-------- Records shown --------

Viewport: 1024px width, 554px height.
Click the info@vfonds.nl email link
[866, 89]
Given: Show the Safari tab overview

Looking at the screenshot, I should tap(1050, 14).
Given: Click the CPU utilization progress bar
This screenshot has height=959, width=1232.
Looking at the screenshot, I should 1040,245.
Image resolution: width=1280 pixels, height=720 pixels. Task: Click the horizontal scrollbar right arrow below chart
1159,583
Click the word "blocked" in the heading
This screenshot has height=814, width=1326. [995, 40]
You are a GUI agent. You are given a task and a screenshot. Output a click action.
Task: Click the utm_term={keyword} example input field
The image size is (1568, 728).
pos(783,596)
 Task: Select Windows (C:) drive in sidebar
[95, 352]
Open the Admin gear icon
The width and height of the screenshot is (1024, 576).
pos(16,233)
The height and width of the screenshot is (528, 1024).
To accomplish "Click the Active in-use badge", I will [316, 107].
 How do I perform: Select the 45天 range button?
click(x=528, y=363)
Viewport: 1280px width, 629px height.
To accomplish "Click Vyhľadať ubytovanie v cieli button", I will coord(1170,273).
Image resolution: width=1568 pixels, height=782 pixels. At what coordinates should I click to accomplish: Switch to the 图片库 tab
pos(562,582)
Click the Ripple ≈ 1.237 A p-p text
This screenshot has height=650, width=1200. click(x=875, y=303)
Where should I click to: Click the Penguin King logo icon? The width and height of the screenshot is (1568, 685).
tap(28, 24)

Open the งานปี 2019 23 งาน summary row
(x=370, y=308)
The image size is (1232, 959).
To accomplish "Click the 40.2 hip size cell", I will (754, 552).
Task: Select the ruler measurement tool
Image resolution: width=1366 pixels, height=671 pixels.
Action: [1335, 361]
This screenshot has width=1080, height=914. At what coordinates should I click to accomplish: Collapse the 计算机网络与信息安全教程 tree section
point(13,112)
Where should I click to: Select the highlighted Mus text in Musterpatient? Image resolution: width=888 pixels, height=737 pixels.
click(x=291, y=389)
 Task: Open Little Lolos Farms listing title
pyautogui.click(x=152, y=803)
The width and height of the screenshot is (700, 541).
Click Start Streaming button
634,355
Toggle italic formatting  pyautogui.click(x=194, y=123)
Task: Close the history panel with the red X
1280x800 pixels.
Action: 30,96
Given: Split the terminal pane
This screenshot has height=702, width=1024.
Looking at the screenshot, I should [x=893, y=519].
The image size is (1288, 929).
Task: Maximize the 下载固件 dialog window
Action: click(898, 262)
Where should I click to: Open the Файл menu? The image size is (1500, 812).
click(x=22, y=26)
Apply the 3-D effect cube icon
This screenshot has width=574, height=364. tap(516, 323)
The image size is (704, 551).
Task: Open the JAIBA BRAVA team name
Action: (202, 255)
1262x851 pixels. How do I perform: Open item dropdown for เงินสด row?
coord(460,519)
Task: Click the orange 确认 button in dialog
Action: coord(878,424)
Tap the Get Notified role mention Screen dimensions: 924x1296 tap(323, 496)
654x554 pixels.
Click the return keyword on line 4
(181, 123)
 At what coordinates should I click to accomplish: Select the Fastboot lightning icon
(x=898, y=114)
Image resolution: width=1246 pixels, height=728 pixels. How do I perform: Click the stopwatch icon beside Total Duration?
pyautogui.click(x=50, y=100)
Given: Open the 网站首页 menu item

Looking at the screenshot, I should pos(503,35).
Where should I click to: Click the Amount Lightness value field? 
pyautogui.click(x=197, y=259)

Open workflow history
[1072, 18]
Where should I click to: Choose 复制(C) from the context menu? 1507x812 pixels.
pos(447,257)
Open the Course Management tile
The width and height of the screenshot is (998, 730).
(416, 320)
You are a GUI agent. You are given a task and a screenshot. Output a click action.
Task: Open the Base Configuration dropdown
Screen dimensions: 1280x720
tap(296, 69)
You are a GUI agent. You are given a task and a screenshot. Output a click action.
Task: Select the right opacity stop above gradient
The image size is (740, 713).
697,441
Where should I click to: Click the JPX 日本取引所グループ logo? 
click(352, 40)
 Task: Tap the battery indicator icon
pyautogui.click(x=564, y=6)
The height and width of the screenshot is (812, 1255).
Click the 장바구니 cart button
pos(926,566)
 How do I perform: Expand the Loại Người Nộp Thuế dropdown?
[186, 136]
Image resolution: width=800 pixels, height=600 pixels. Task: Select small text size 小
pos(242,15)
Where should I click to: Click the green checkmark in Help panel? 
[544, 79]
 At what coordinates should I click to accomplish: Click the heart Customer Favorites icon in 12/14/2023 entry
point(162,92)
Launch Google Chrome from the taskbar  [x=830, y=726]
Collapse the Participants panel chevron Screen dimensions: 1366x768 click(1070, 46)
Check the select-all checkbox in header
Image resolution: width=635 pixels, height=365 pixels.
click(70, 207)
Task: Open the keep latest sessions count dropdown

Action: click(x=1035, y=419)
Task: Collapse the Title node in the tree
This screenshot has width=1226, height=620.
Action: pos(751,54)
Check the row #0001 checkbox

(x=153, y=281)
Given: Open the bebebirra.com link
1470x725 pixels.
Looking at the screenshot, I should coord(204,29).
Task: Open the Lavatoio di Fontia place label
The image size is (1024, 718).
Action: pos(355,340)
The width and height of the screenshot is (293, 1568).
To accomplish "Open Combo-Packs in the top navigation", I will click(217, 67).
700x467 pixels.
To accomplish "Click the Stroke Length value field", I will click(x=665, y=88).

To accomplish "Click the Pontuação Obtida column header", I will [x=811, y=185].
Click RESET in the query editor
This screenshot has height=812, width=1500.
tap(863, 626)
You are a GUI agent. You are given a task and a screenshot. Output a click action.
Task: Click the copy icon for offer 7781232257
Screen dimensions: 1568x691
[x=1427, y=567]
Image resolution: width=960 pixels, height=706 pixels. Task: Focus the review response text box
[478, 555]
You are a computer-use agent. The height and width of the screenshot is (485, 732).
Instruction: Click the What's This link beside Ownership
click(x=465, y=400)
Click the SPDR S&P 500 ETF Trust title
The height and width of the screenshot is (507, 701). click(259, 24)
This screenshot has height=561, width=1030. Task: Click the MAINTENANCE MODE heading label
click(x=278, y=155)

--------

» What this task involves: Reply by returning the full set of records above exactly.

» Answer area:
Viewport: 1024px width, 554px height.
Click the info@vfonds.nl email link
[866, 89]
Given: Show the Safari tab overview

Looking at the screenshot, I should tap(1050, 14).
Given: Click the CPU utilization progress bar
This screenshot has height=959, width=1232.
Looking at the screenshot, I should 1040,245.
Image resolution: width=1280 pixels, height=720 pixels. Task: Click the horizontal scrollbar right arrow below chart
1159,583
Click the word "blocked" in the heading
This screenshot has height=814, width=1326. [995, 40]
You are a GUI agent. You are given a task and a screenshot. Output a click action.
Task: Click the utm_term={keyword} example input field
The image size is (1568, 728).
pos(783,596)
 Task: Select Windows (C:) drive in sidebar
[95, 352]
Open the Admin gear icon
The width and height of the screenshot is (1024, 576).
pos(16,233)
The height and width of the screenshot is (528, 1024).
To accomplish "Click the Active in-use badge", I will [316, 107].
 How do I perform: Select the 45天 range button?
click(x=528, y=363)
Viewport: 1280px width, 629px height.
To accomplish "Click Vyhľadať ubytovanie v cieli button", I will coord(1170,273).
Image resolution: width=1568 pixels, height=782 pixels. At what coordinates should I click to accomplish: Switch to the 图片库 tab
pos(562,582)
Click the Ripple ≈ 1.237 A p-p text
This screenshot has height=650, width=1200. click(x=875, y=303)
Where should I click to: Click the Penguin King logo icon? The width and height of the screenshot is (1568, 685).
tap(28, 24)

Open the งานปี 2019 23 งาน summary row
(x=370, y=308)
The image size is (1232, 959).
To accomplish "Click the 40.2 hip size cell", I will (754, 552).
Task: Select the ruler measurement tool
Image resolution: width=1366 pixels, height=671 pixels.
Action: [1335, 361]
This screenshot has width=1080, height=914. At what coordinates should I click to accomplish: Collapse the 计算机网络与信息安全教程 tree section
point(13,112)
Where should I click to: Select the highlighted Mus text in Musterpatient? Image resolution: width=888 pixels, height=737 pixels.
click(x=291, y=389)
 Task: Open Little Lolos Farms listing title
pyautogui.click(x=152, y=803)
The width and height of the screenshot is (700, 541).
Click Start Streaming button
634,355
Toggle italic formatting  pyautogui.click(x=194, y=123)
Task: Close the history panel with the red X
1280x800 pixels.
Action: 30,96
Given: Split the terminal pane
This screenshot has height=702, width=1024.
Looking at the screenshot, I should [x=893, y=519].
The image size is (1288, 929).
Task: Maximize the 下载固件 dialog window
Action: click(898, 262)
Where should I click to: Open the Файл menu? The image size is (1500, 812).
click(x=22, y=26)
Apply the 3-D effect cube icon
This screenshot has width=574, height=364. tap(516, 323)
The image size is (704, 551).
Task: Open the JAIBA BRAVA team name
Action: (202, 255)
1262x851 pixels. How do I perform: Open item dropdown for เงินสด row?
coord(460,519)
Task: Click the orange 确认 button in dialog
Action: coord(878,424)
Tap the Get Notified role mention Screen dimensions: 924x1296 tap(323, 496)
654x554 pixels.
Click the return keyword on line 4
(181, 123)
 At what coordinates should I click to accomplish: Select the Fastboot lightning icon
(x=898, y=114)
Image resolution: width=1246 pixels, height=728 pixels. How do I perform: Click the stopwatch icon beside Total Duration?
pyautogui.click(x=50, y=100)
Given: Open the 网站首页 menu item

Looking at the screenshot, I should pos(503,35).
Where should I click to: Click the Amount Lightness value field? 
pyautogui.click(x=197, y=259)

Open workflow history
[1072, 18]
Where should I click to: Choose 复制(C) from the context menu? 1507x812 pixels.
pos(447,257)
Open the Course Management tile
The width and height of the screenshot is (998, 730).
(416, 320)
You are a GUI agent. You are given a task and a screenshot. Output a click action.
Task: Open the Base Configuration dropdown
Screen dimensions: 1280x720
tap(296, 69)
You are a GUI agent. You are given a task and a screenshot. Output a click action.
Task: Select the right opacity stop above gradient
The image size is (740, 713).
697,441
Where should I click to: Click the JPX 日本取引所グループ logo? 
click(352, 40)
 Task: Tap the battery indicator icon
pyautogui.click(x=564, y=6)
The height and width of the screenshot is (812, 1255).
Click the 장바구니 cart button
pos(926,566)
 How do I perform: Expand the Loại Người Nộp Thuế dropdown?
[186, 136]
Image resolution: width=800 pixels, height=600 pixels. Task: Select small text size 小
pos(242,15)
Where should I click to: Click the green checkmark in Help panel? 
[544, 79]
 At what coordinates should I click to accomplish: Click the heart Customer Favorites icon in 12/14/2023 entry
point(162,92)
Launch Google Chrome from the taskbar  [x=830, y=726]
Collapse the Participants panel chevron Screen dimensions: 1366x768 click(1070, 46)
Check the select-all checkbox in header
Image resolution: width=635 pixels, height=365 pixels.
click(70, 207)
Task: Open the keep latest sessions count dropdown

Action: click(x=1035, y=419)
Task: Collapse the Title node in the tree
This screenshot has width=1226, height=620.
Action: pos(751,54)
Check the row #0001 checkbox

(x=153, y=281)
Given: Open the bebebirra.com link
1470x725 pixels.
Looking at the screenshot, I should coord(204,29).
Task: Open the Lavatoio di Fontia place label
The image size is (1024, 718).
Action: pos(355,340)
The width and height of the screenshot is (293, 1568).
To accomplish "Open Combo-Packs in the top navigation", I will click(217, 67).
700x467 pixels.
To accomplish "Click the Stroke Length value field", I will click(x=665, y=88).

To accomplish "Click the Pontuação Obtida column header", I will [x=811, y=185].
Click RESET in the query editor
This screenshot has height=812, width=1500.
tap(863, 626)
You are a GUI agent. You are given a task and a screenshot. Output a click action.
Task: Click the copy icon for offer 7781232257
Screen dimensions: 1568x691
[x=1427, y=567]
Image resolution: width=960 pixels, height=706 pixels. Task: Focus the review response text box
[478, 555]
You are a computer-use agent. The height and width of the screenshot is (485, 732).
Instruction: Click the What's This link beside Ownership
click(x=465, y=400)
Click the SPDR S&P 500 ETF Trust title
The height and width of the screenshot is (507, 701). click(259, 24)
This screenshot has height=561, width=1030. Task: Click the MAINTENANCE MODE heading label
click(x=278, y=155)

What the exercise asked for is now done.